Comment: That’s the quickest way to get rid of it.

Dr. Hora: I understand that New York City got into a financial mess by applying short-term solutions to long-term problems. When we are solving an itch by scratching it, we are doing the same.

Comment: The short-term solution to resentment is to vent our feelings. Dr. Hora: There was a famous psychiatrist in New York who advised his patients to have a punching bag in their apartment and daily express their anger with the help of this implement. What is the solution to these problems? Enjoying resentfulness, scratching our itches?

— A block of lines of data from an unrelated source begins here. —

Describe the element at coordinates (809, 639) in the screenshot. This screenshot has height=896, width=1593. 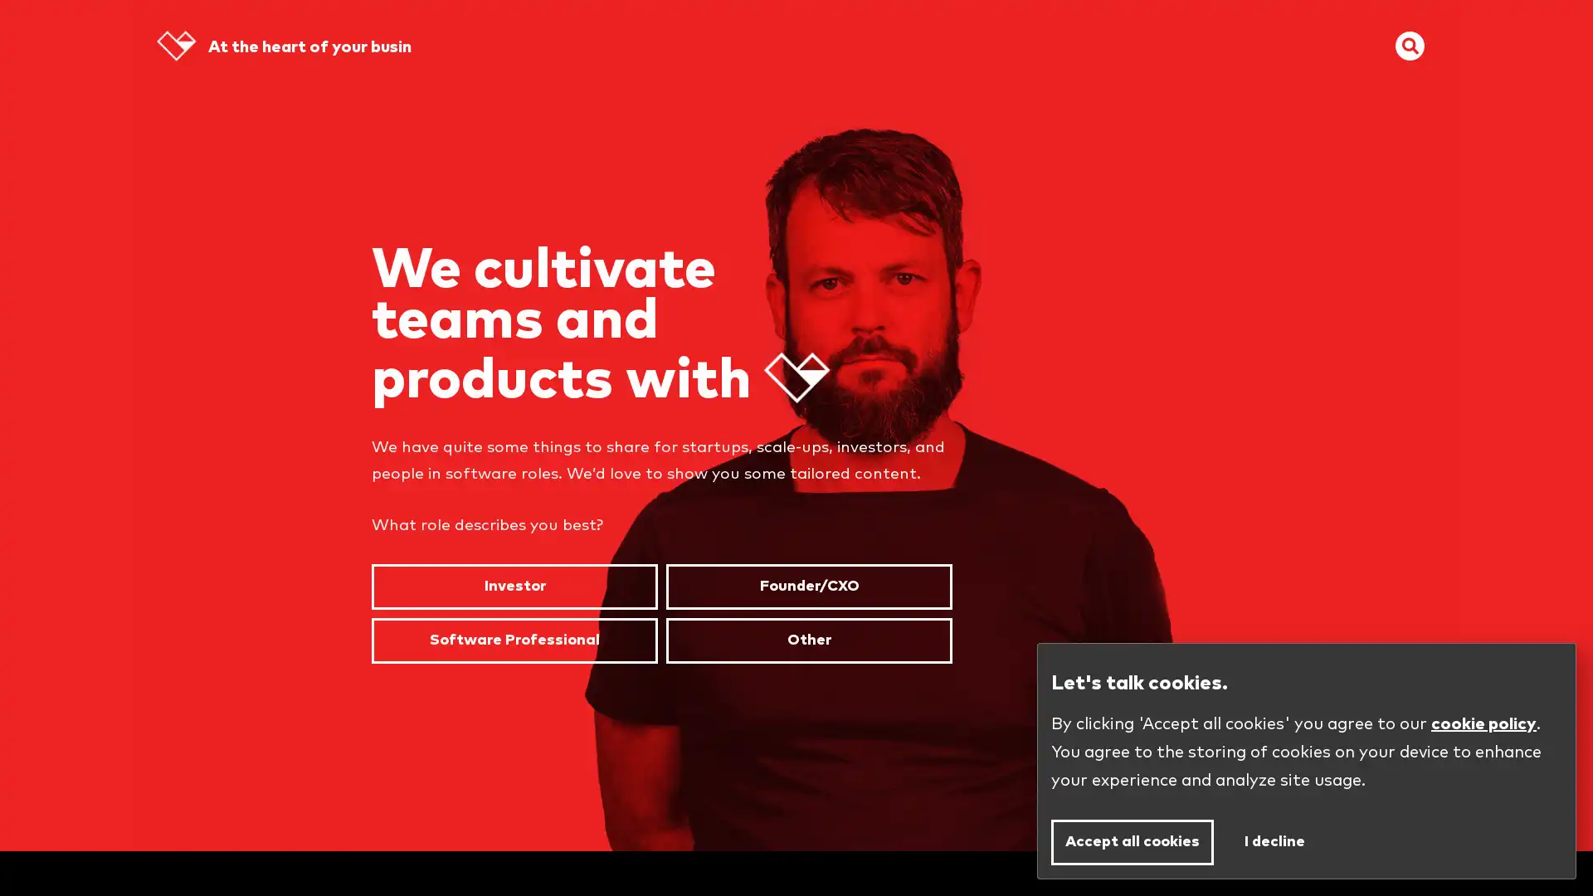
I see `Other` at that location. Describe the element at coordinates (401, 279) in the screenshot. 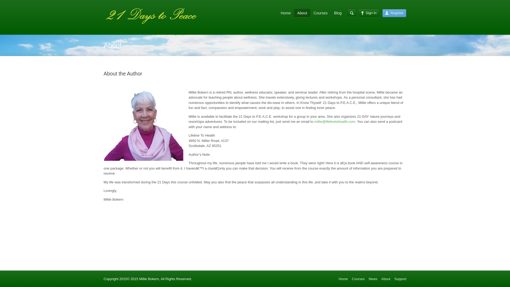

I see `'Support'` at that location.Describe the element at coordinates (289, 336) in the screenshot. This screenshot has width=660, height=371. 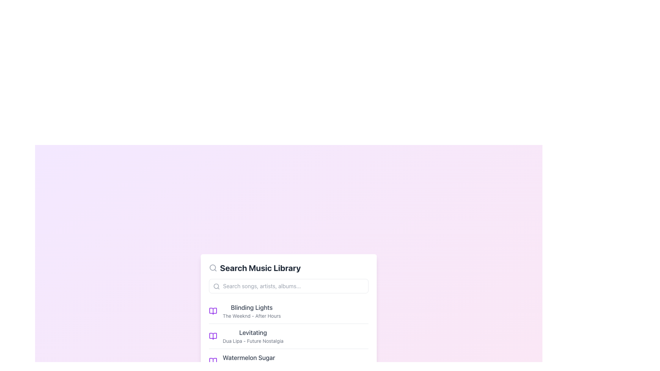
I see `the second selectable list item for the song 'Levitating' by Dua Lipa to trigger the hover effect` at that location. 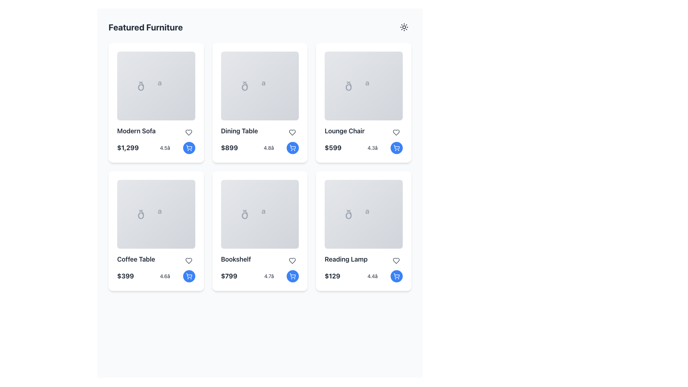 I want to click on the button that toggles between light and dark modes, located to the farthest right of the text 'Featured Furniture' in the header, so click(x=404, y=27).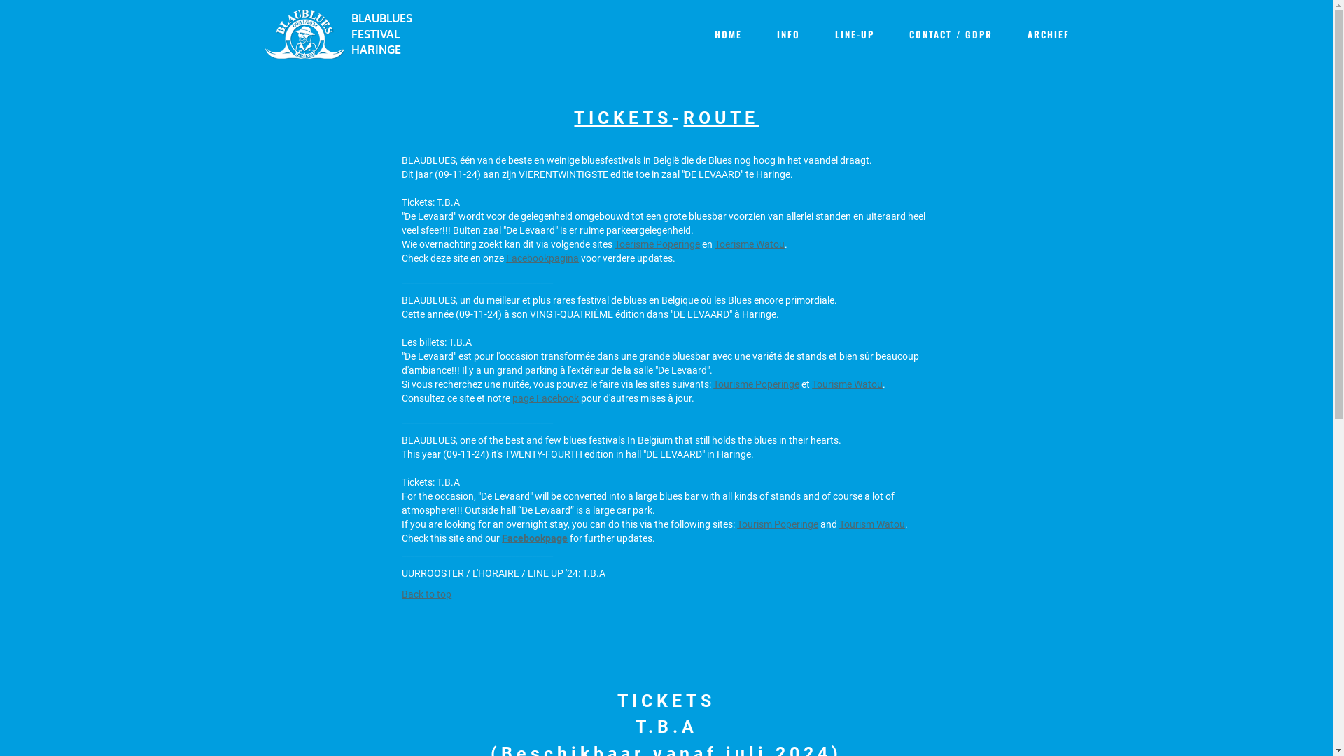 The width and height of the screenshot is (1344, 756). What do you see at coordinates (304, 32) in the screenshot?
I see `'home'` at bounding box center [304, 32]. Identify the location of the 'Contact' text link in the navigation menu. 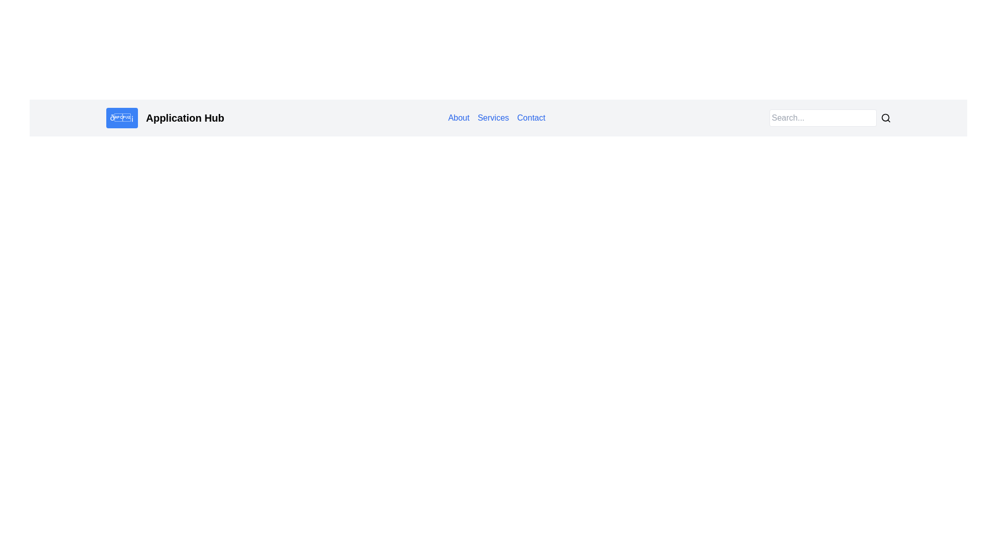
(531, 118).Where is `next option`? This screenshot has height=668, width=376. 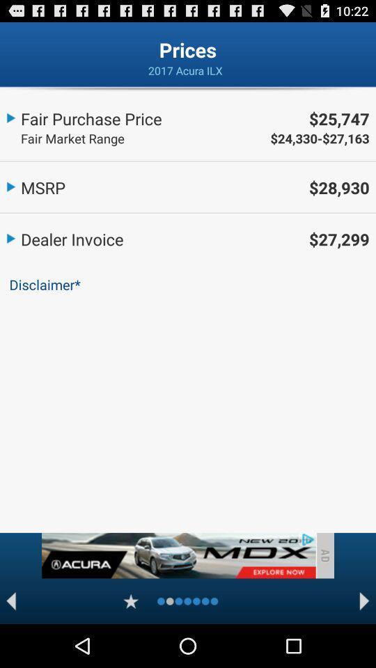
next option is located at coordinates (364, 601).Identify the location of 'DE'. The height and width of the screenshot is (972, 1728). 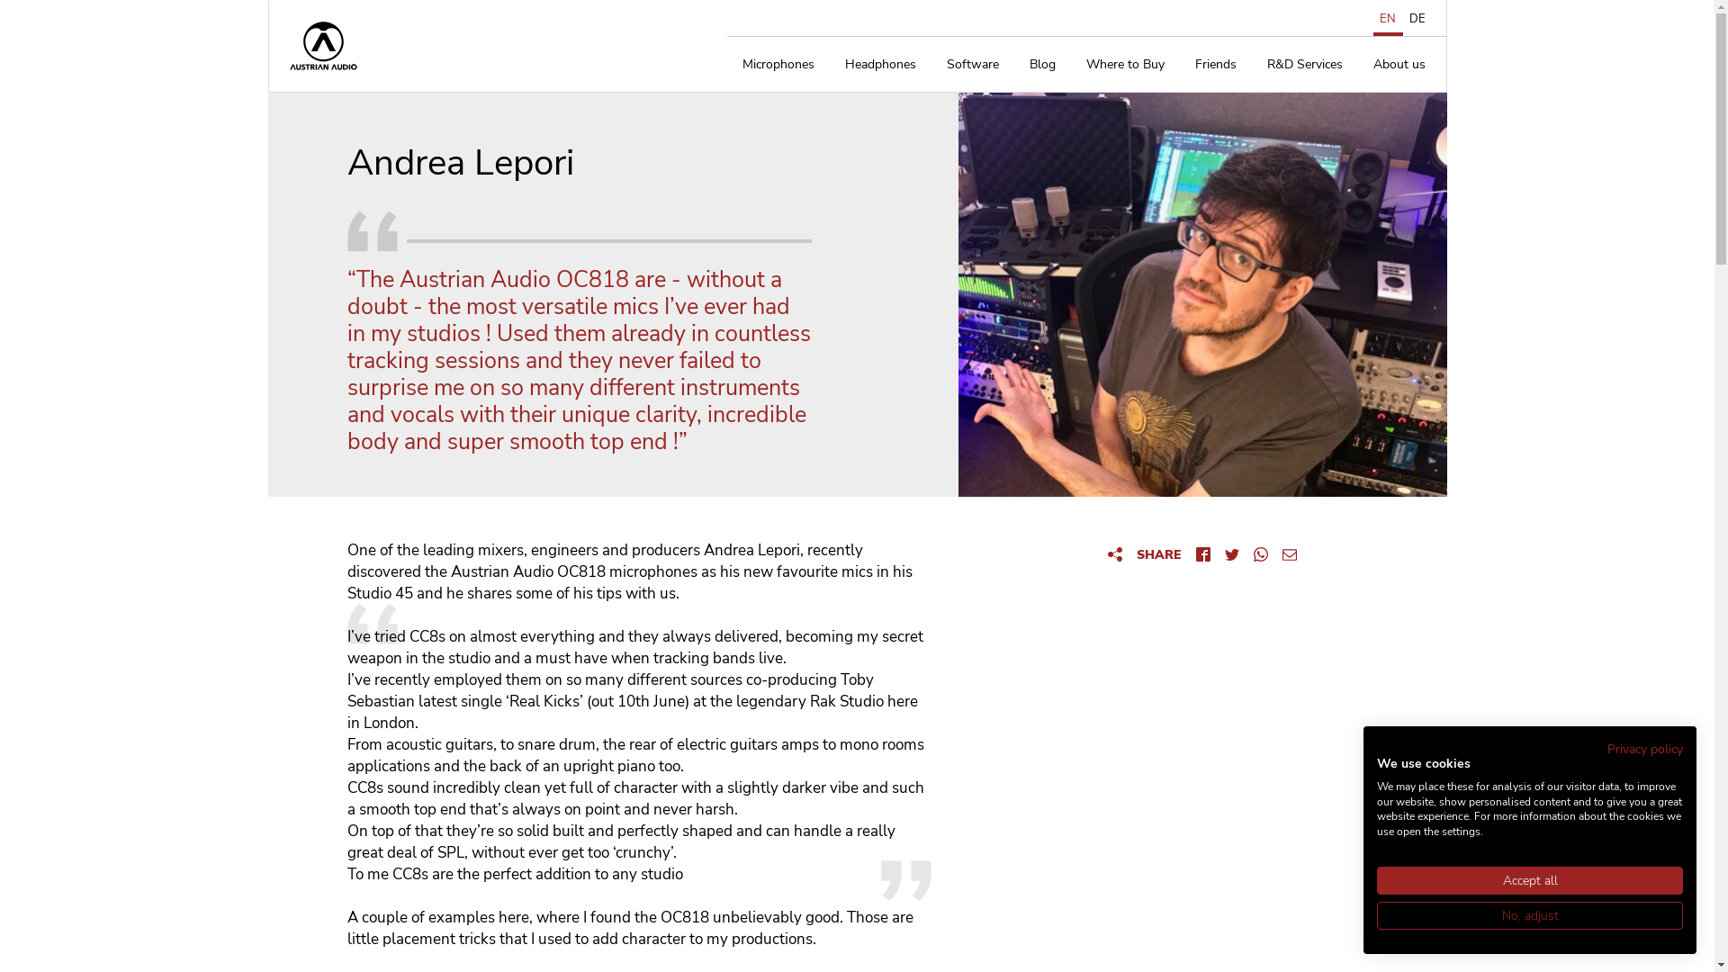
(1401, 18).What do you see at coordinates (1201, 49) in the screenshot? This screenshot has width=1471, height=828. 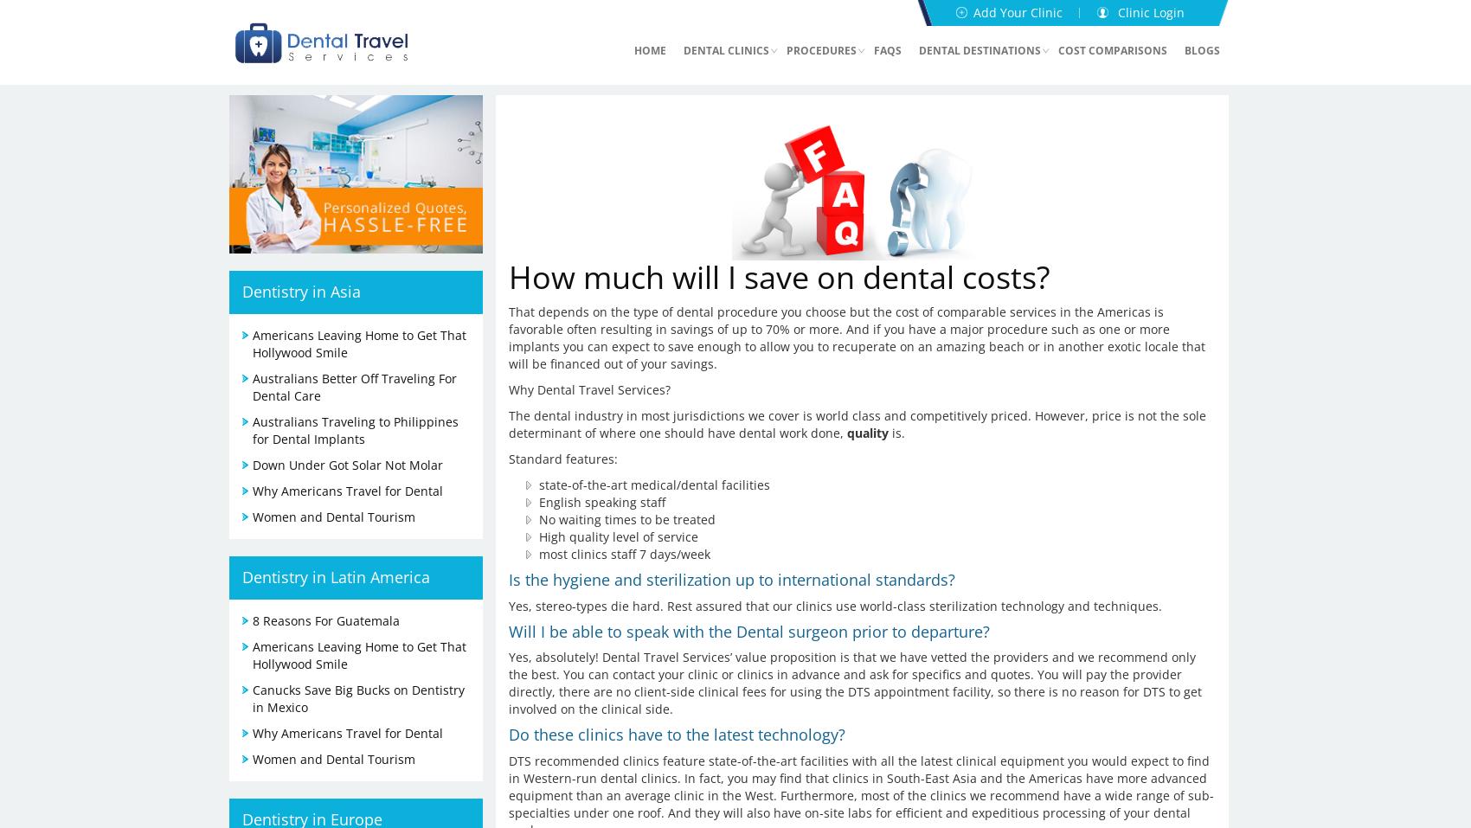 I see `'Blogs'` at bounding box center [1201, 49].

Question: Do you say we should ignore the itch?

Dr. Hora: We must neither scratch nor not scratch. Can that be done? When we scratch, we are involved with the itch. When we refrain from scratching, we are also involved with the itch. We must be involved with something else. What could we get involved with in order to neither scratch nor not scratch? The profitable way is to become involved with the thoughts of meaning. Never mind whether it itches or not, but what is the meaning of this phenomenon? What is it trying to say? Itching is not only an experience, it is a phenomenon. A phenomenon is a thought. It is never the body that itches. An itching body or a resentful person is a thought. What kind of thought is it? It is a thought about something that should be or should not be. And if we are more interested in coming to see the thought that underlies this phenomenon, we will be rewarded by a sudden discovery of the thought and at that moment the itch disappears, or the resentment vanishes. And then we can ask the question: “But what is what really is?”

Question: The itch and the resentment disappear just by understanding the thought it expresses?

Dr. Hora: Yes, because we have translated the phenomenon into its constituent thought.

Comment: That means that there is no more need for the phenomenon to call attention to the thought.

Dr. Hora: When we ask the question: “What is the meaning of what seems to be?” we are seeking the thought behind the phenomenon. In other words, we are converting the symptom into the thought.